Рефлектор передвинули. Сноп лучей выхватил из темноты мокрое дерево. Оно чуть переливалось, как кристалл. Потом осветился белый барак, разросшийся вдруг до неправдоподобных размеров; тень от него побежала по кругу и рассыпалась. Наконец световой диск снизился и установился в надлежащем месте, расстелив для самолета белый коврик.

– Хорошо, – сказал начальник аэродрома, – выключите.

Он поднялся в контору, перелистал последние донесения, выжидательно посматривая на телефон. Скоро заговорит Рабат. Все было готово. Механики рассаживались по бидонам и по ящикам.

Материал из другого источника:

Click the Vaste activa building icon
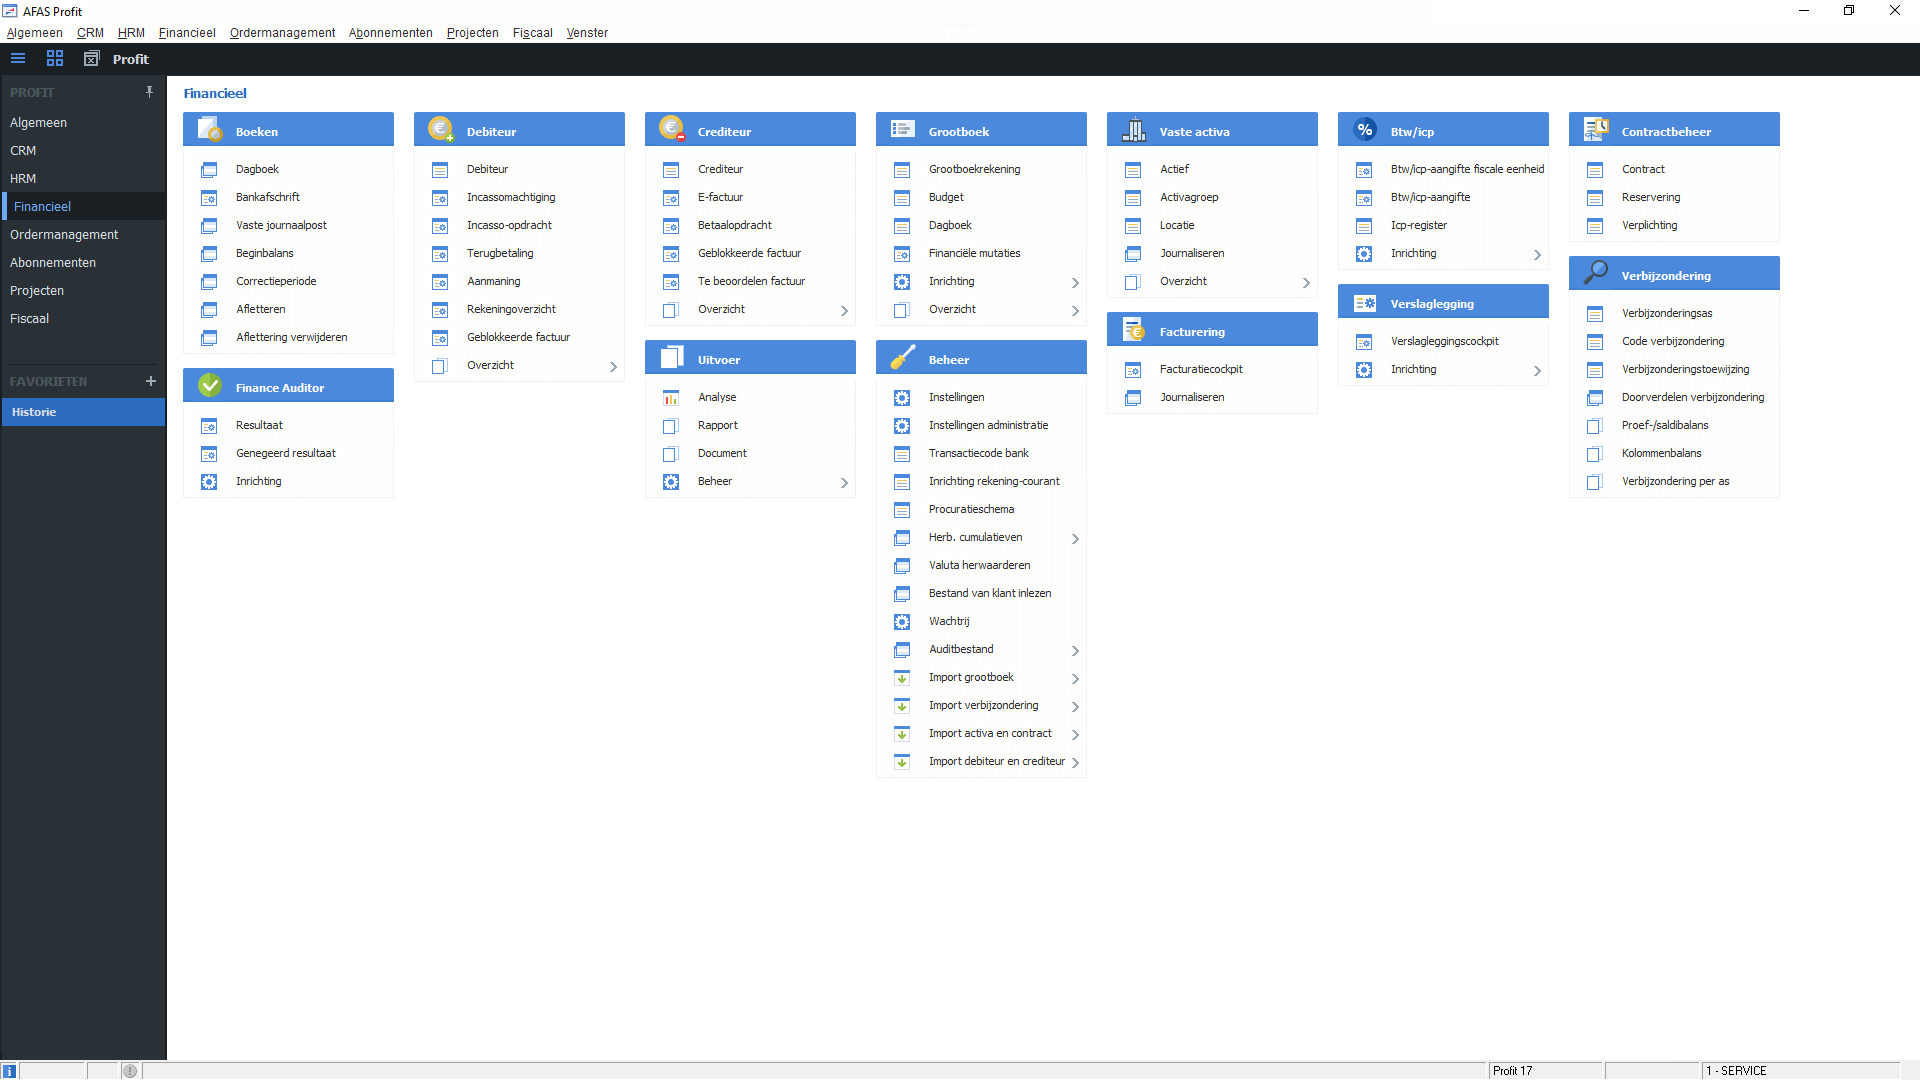Viewport: 1920px width, 1080px height. click(x=1133, y=130)
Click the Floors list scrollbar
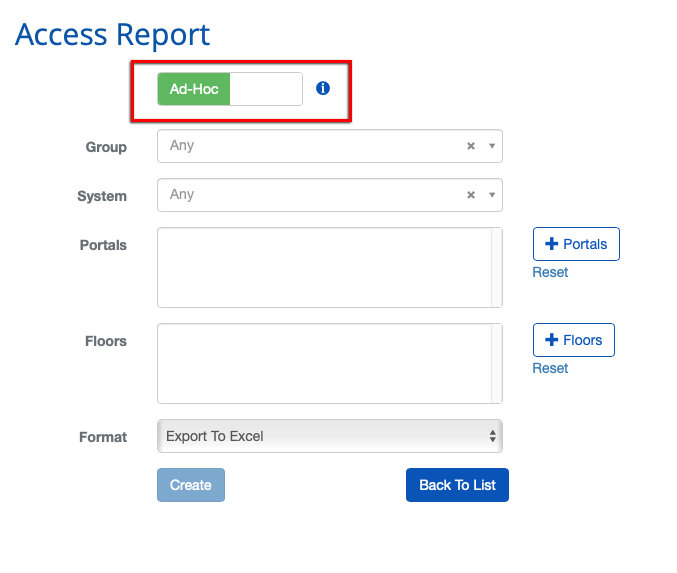Screen dimensions: 677x573 (x=496, y=363)
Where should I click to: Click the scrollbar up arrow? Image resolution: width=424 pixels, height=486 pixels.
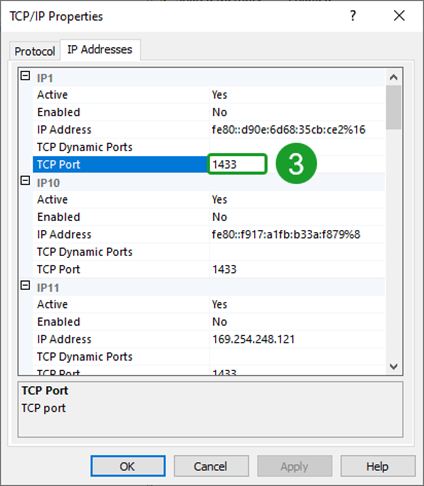click(x=394, y=77)
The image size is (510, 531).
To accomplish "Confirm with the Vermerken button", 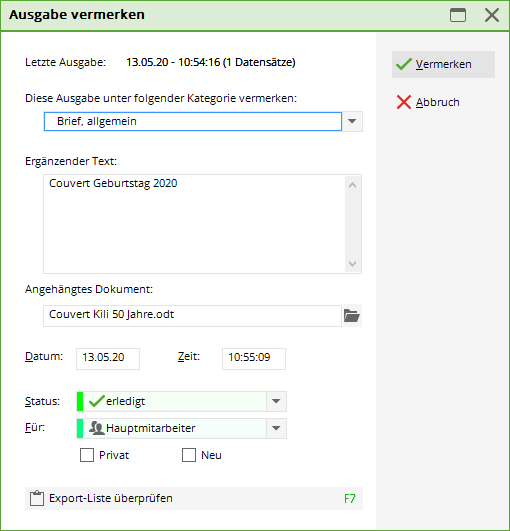I will click(443, 64).
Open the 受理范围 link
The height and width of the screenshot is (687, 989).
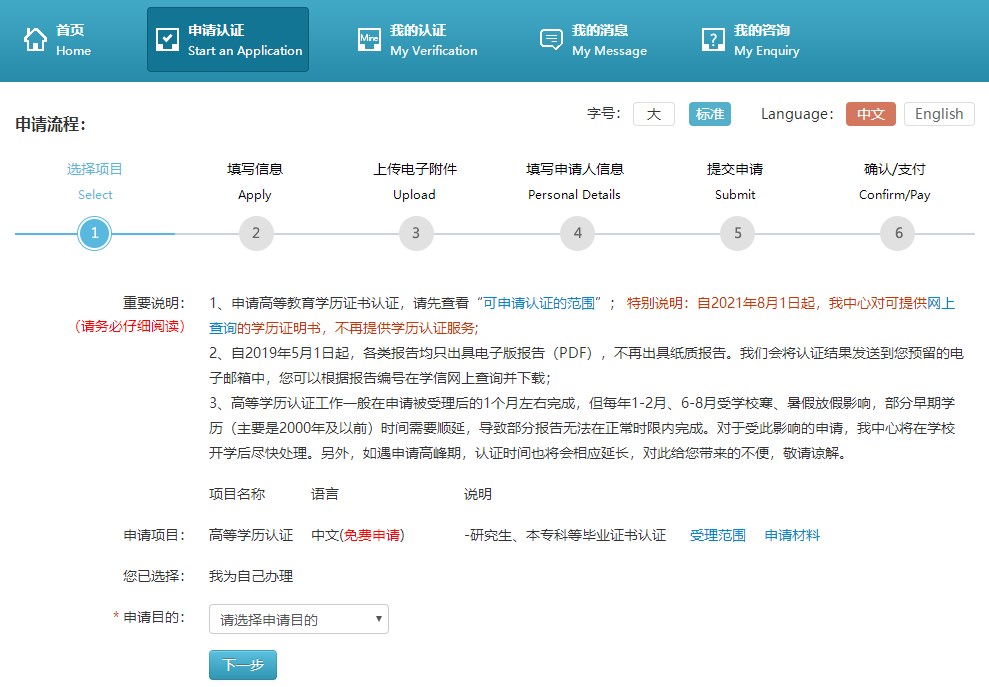click(718, 535)
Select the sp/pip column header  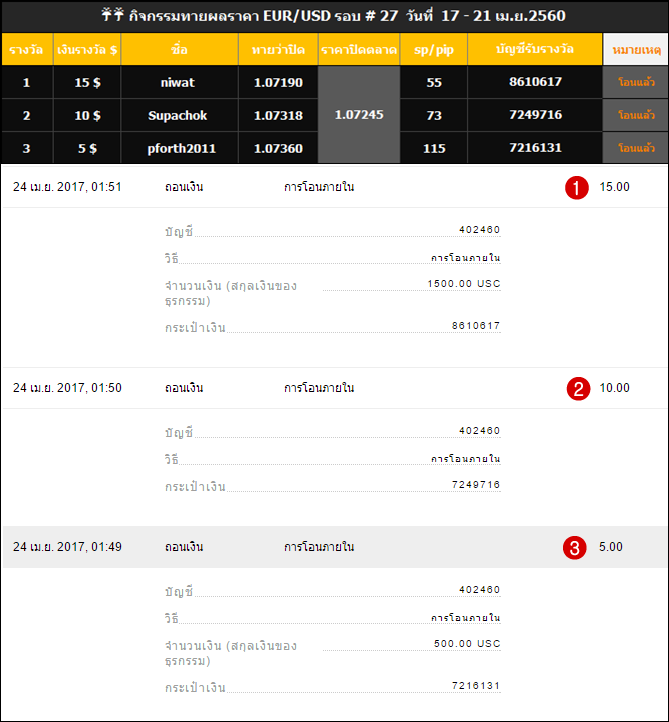click(x=433, y=49)
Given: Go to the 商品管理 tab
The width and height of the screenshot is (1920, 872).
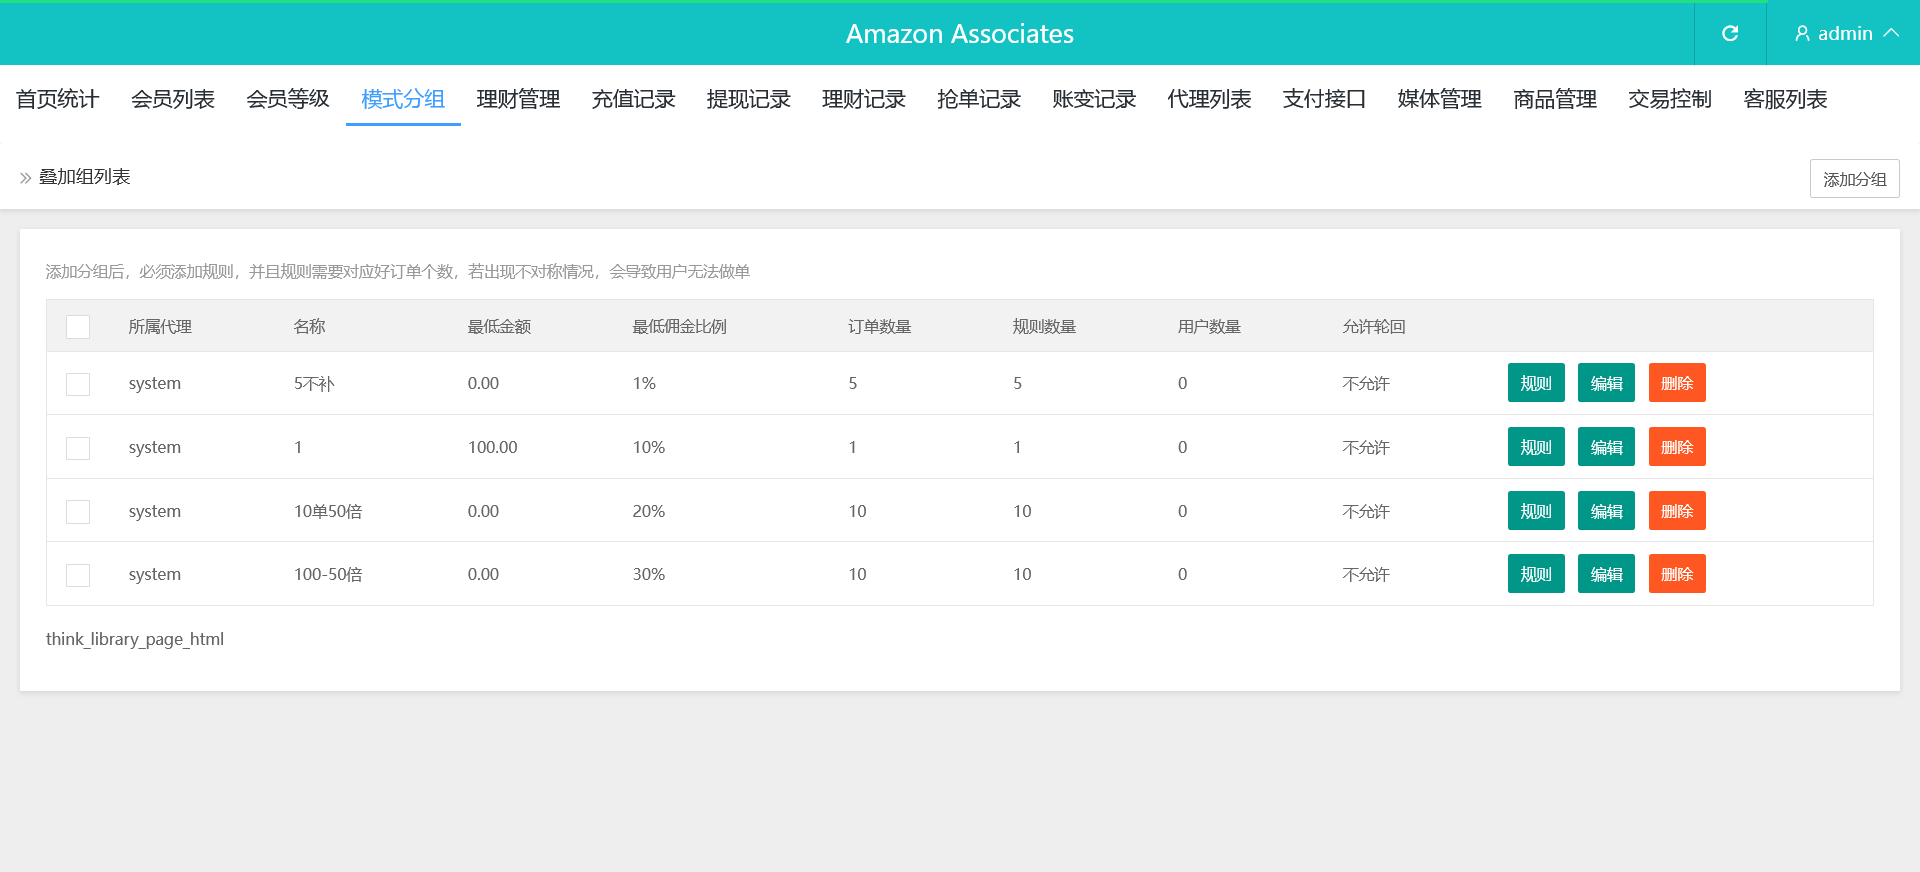Looking at the screenshot, I should 1555,99.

Агадир терялся в догадках… По его расчетам, почтовый уже должен был вылететь из Касабланки. Его ждали с минуты на минуту. За бортовой огонь самолета уже десятки раз принимали Звезду Пастухов, а потом Полярную звезду, всходившую как раз на севере. И вот, для того чтобы включить прожекторы, все ждали появления еще одной звезды, которая будет плутать, не находя себе места среди созвездий.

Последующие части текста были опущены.